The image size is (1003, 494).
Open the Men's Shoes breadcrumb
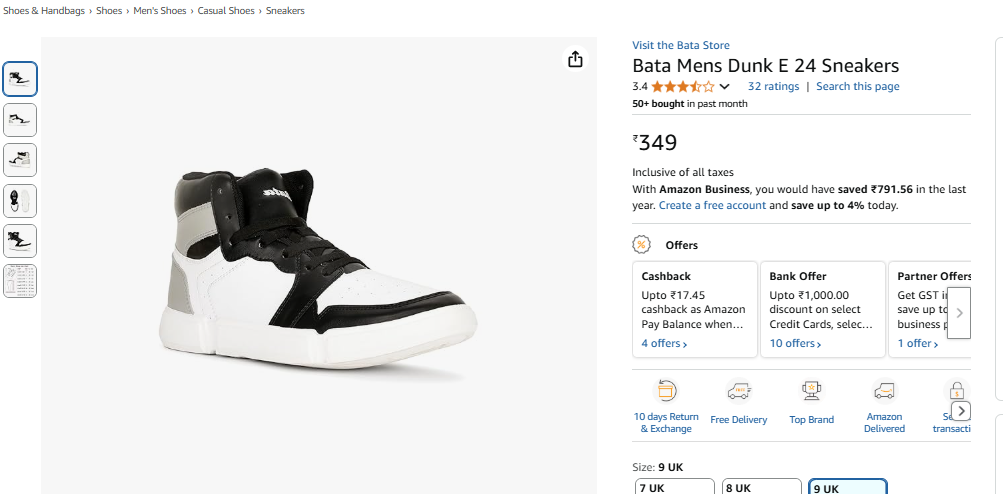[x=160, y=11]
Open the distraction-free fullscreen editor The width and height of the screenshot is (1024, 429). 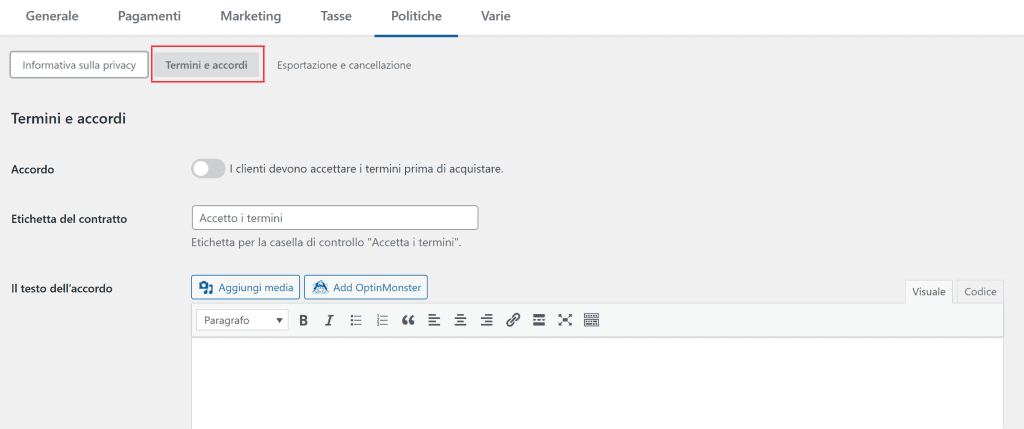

****************************************

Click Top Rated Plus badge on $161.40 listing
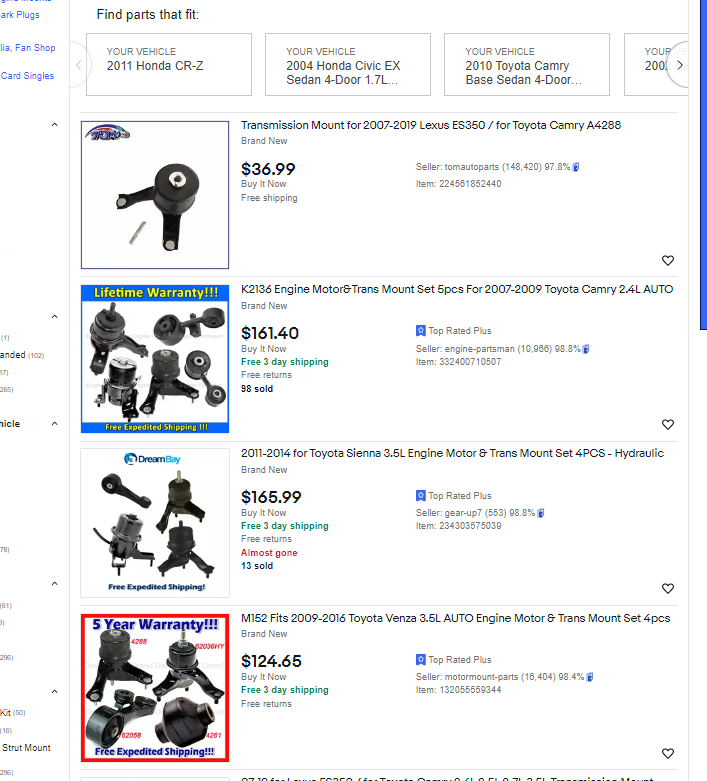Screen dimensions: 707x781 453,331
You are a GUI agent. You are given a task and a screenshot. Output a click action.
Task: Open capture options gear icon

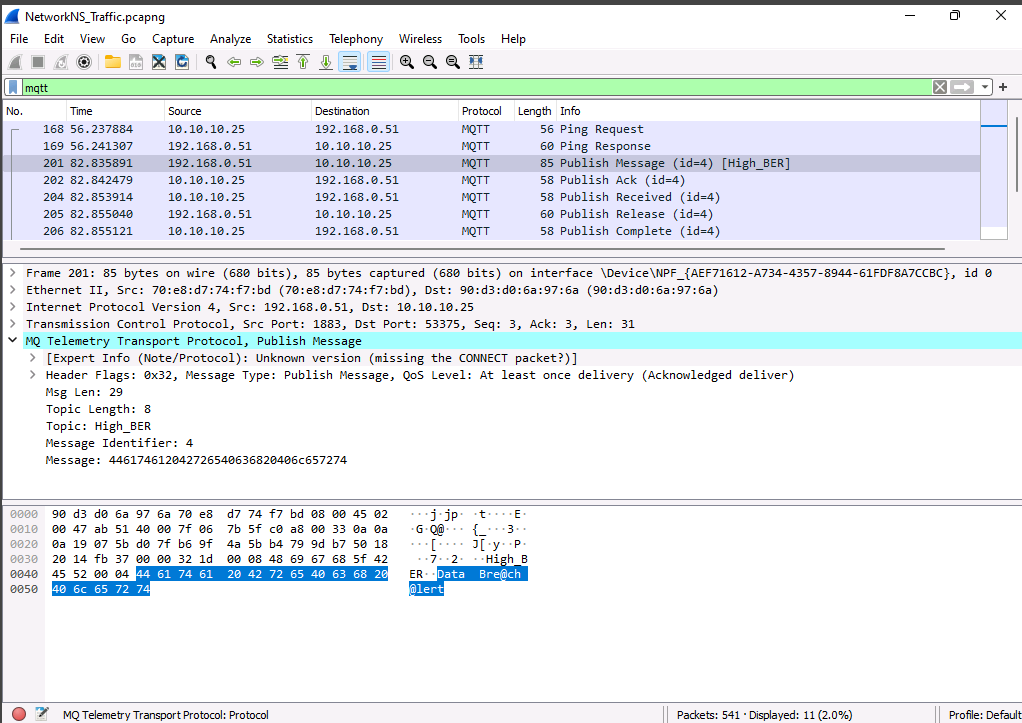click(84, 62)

****************************************

▸ **WHAT IS EXPECTED**
In the listing above, find the line with "The image size is (1003, 494)." and the line with "Open the distraction-free". Copy exactly those two and every line between, without the pictures.

▸ **RESULT OF THE EXERCISE**
The image size is (1003, 494).
Open the Men's Shoes breadcrumb
[x=160, y=11]
Open the distraction-free fullscreen editor The width and height of the screenshot is (1024, 429). 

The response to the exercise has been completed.